Microfusion provides an easy power source if they designed a pipeline, and alternatively pre-war means can be repaired. Again, these are realistic projects for the ncr and vault city. What’s more, infrastructure is susceptible to being destroyed by raiders in a lawless Northern California. The area is a frontier in Fallout 2, and survival there doesn’t come from complex organization but self-sufficiency and adaptability. The development of infrastructure and burgeoning success means growth into a city, where life is less certain. It could become another Shady Sands or New Reno.

Arroyo is no picnic. It’s dying from drought like you said, and they are abducted by the Enclave. Arroyo isn’t worth the risk if you’re an outsider choosing to live there, and your kinsmen tell you they think nothing of outsiders.
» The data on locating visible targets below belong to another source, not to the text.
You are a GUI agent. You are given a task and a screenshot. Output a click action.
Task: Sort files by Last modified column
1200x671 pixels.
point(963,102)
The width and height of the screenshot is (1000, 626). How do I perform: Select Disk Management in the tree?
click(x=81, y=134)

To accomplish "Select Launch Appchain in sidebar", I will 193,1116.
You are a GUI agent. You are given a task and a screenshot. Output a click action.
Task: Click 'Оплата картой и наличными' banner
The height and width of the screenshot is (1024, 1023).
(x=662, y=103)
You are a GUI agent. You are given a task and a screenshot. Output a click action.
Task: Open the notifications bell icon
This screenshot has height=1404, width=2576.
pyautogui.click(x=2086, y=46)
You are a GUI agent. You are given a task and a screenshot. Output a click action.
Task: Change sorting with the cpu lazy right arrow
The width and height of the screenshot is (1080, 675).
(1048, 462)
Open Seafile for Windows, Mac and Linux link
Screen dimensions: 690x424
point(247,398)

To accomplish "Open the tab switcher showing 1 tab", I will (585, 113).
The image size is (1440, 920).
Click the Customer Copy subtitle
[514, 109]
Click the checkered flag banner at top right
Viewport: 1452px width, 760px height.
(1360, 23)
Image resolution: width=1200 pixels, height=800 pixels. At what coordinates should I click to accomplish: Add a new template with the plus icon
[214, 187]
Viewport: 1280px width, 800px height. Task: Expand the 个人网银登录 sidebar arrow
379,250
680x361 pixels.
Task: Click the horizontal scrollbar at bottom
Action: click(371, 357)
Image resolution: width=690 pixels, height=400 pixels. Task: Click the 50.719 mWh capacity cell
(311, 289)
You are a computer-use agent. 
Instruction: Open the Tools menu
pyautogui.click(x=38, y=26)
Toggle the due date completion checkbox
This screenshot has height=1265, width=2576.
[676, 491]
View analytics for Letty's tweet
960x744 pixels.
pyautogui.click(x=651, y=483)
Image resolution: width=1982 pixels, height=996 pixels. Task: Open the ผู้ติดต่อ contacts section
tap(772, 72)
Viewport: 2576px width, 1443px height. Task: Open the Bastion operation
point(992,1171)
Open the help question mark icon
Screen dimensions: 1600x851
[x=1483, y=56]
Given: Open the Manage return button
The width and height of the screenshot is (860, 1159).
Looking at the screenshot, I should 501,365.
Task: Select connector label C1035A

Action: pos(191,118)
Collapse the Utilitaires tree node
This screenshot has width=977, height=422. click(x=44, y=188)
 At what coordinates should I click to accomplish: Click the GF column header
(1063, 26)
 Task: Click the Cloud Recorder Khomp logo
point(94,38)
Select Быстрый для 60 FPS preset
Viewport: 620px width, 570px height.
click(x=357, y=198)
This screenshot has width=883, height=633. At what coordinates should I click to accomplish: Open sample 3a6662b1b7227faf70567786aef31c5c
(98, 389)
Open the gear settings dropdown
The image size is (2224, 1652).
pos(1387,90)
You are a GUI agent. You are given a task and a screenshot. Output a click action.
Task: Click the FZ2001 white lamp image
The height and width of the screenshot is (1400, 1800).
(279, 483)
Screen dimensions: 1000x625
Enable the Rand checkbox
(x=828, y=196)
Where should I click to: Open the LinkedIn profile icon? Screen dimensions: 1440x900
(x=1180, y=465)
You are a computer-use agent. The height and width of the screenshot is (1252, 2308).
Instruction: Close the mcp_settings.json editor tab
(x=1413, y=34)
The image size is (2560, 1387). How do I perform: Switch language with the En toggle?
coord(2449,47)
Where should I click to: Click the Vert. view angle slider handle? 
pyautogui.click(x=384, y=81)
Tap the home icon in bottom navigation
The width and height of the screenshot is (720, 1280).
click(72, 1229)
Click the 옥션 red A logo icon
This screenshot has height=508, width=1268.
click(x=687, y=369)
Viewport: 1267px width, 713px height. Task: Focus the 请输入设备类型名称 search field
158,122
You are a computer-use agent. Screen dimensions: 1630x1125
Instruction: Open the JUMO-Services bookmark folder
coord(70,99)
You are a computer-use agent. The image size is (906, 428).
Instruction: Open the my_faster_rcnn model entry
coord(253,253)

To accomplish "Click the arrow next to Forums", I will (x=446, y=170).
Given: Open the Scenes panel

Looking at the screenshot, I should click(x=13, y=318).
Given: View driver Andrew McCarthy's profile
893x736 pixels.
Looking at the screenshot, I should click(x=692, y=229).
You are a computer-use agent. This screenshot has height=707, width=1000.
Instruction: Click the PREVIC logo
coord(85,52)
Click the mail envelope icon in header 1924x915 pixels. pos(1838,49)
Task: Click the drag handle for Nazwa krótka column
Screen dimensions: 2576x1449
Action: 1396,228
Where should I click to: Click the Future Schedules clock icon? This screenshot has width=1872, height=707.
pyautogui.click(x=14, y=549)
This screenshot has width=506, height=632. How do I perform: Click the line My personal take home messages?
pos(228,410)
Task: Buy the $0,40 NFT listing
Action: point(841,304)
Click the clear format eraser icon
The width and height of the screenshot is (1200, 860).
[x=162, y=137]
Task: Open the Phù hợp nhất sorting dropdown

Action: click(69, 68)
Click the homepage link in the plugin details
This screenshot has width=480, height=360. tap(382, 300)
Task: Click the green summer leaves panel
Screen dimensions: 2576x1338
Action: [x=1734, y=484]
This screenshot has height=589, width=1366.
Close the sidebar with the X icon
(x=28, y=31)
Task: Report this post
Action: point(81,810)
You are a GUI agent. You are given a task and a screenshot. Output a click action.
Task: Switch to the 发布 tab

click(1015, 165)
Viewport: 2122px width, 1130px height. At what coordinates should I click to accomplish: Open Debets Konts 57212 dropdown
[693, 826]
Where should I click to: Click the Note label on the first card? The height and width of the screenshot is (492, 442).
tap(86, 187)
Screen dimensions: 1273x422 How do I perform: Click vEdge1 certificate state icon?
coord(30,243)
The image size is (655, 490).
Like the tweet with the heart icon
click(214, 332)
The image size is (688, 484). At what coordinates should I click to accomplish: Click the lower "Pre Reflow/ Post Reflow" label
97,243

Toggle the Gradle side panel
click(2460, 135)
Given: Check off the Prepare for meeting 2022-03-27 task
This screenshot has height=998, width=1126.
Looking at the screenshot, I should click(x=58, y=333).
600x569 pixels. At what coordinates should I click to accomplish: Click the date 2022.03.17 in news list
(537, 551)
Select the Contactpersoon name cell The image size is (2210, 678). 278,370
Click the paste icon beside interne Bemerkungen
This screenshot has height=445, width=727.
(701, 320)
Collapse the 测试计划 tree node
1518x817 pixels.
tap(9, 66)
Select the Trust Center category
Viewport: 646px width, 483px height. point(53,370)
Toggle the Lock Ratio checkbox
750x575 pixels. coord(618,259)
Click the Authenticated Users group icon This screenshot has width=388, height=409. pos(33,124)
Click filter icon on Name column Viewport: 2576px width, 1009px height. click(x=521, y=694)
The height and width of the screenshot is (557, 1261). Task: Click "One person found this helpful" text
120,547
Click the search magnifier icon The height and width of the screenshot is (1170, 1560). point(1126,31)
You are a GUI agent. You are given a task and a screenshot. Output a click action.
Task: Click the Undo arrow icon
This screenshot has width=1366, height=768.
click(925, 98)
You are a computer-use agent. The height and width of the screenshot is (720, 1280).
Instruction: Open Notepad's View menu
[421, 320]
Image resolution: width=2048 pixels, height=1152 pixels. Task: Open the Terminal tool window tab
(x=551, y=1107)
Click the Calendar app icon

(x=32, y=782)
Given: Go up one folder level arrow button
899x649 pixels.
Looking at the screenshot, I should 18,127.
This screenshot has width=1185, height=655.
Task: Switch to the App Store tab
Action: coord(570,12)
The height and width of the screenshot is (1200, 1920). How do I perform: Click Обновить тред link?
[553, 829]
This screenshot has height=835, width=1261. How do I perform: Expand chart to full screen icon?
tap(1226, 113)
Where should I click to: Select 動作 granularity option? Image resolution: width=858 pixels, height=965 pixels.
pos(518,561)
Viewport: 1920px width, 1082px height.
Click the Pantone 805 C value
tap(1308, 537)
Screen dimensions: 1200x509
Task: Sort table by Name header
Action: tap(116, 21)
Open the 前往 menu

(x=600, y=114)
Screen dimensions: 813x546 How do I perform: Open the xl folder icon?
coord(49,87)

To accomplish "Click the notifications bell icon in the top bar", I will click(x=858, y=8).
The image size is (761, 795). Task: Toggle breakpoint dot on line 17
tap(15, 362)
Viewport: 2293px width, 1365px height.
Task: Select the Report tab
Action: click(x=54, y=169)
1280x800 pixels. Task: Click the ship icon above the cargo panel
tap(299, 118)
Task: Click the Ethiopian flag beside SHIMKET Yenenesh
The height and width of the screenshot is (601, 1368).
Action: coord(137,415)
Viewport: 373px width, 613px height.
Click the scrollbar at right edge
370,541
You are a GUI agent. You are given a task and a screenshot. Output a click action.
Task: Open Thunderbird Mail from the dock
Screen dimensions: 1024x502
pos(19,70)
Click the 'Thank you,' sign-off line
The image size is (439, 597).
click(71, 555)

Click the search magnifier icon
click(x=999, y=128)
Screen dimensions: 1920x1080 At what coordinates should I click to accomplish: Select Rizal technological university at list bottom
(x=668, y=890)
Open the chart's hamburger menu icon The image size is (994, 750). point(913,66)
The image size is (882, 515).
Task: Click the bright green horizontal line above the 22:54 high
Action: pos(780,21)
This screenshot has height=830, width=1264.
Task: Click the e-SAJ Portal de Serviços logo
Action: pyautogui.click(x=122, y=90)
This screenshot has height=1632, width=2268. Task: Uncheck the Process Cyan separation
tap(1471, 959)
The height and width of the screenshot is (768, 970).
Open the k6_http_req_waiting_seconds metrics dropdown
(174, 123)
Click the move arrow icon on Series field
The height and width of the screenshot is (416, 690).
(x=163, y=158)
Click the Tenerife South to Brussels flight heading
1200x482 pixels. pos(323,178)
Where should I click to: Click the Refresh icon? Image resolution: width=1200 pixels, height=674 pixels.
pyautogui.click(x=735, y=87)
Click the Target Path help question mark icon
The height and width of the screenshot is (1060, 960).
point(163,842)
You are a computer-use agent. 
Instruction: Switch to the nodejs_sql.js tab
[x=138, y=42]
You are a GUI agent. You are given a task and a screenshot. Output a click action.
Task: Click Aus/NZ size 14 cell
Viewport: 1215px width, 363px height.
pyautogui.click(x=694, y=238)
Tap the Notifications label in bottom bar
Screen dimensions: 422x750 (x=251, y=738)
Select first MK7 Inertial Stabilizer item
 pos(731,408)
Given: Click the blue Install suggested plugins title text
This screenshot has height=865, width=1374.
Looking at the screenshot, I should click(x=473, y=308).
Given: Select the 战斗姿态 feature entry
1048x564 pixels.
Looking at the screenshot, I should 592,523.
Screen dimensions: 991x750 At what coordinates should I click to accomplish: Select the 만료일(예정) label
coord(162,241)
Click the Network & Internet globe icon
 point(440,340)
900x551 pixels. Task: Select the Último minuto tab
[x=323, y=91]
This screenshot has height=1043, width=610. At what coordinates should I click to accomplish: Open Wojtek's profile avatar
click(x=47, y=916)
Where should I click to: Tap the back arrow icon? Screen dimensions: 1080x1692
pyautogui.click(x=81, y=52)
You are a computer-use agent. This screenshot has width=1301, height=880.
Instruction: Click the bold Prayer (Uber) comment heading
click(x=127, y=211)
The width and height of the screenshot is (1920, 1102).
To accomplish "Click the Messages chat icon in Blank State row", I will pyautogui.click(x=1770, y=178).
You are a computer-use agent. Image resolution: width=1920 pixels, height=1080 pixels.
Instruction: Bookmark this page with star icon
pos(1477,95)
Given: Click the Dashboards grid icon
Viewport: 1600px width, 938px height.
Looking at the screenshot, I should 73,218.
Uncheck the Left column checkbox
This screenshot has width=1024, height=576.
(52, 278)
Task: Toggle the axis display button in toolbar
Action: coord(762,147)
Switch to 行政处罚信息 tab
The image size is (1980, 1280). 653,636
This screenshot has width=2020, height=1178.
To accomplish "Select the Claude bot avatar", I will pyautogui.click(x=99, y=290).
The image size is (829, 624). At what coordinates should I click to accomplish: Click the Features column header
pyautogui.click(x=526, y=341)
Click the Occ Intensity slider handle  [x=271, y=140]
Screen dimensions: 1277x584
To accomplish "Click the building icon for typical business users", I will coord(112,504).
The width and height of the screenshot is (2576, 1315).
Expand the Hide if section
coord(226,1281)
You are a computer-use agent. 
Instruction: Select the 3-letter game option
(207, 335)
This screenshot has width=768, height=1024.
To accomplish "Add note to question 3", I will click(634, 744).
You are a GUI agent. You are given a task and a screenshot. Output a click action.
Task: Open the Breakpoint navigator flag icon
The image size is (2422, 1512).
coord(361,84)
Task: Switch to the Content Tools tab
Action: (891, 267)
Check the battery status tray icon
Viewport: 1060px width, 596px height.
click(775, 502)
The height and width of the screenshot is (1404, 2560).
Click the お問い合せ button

Modoc is probably also distrustful but easier to assimilate to.

Every settlement has its cons.
The Den sucks universally, while Klamath and Redding are a mix of good and bad aspects. VC, New Reno, and San Francisco vary based on your social position. Being a soldato in the Mordinos means being above water at the expense of keeping people addicted to jet. The viability of living in different locations depends on economic prospects and if you have a family.

Despite the ills of each location (especially slavery in VC and Racketeering in New Reno), their independence is preferable to the political consolidation of California we see in New Vegas. The loss of sovereignty from incorporation coupled with the appropriation of state power by powerful merchant houses is a net loss for Shady Sands and member states.
 
Man I don't get people saying the Hub. Seems like a rough place even though it's "civilized".
It's as civilized as it gets in Fallout 1, I guess. It's a big trading center.
Arroyo is a close second, it'd be a simple, but mostly peaceful life.
 
It's as civilized as it gets in Fallout 1, I guess. It's a big trading center.
Arroyo is a close second, it'd be a simple, but mostly peaceful life.

I'd say Shady Sands is about as civilized, it's just much smaller and more peaceful. Arroyo is a good pick though. Living in a primitive tribe, sleeping in tipis under the stars, eating maize, hunting geckos and telling stories about how cool the F1 player character was. All the an-prim commune fun of a Fallout tribe with a big canyon seperating it from the problems of other tribes like war, rape, and Mormons.
 
I'd say Shady Sands is about as civilized, it's just much smaller and more peaceful. Arroyo is a good pick though. Living in a primitive tribe, sleeping in tipis under the stars, eating maize, hunting geckos and telling stories about how cool the F1 player character was. All the an-prim commune fun of a Fallout tribe with a big canyon seperating it from the problems of other tribes like war, rape, and Mormons.
I actually meant to say Shady Sands and not Arroyo, had a brainfart. Yeah, Shady Sands would be pretty sweet.
 
I actually meant to say Shady Sands and not Arroyo, had a brainfart. Yeah, Shady Sands would be pretty sweet.

I was going to make a joke about calling Shady Sands first and therefore calling Tandi first but then immediately remembered she was supposed to be like 16. So, uh, go ahead friendo.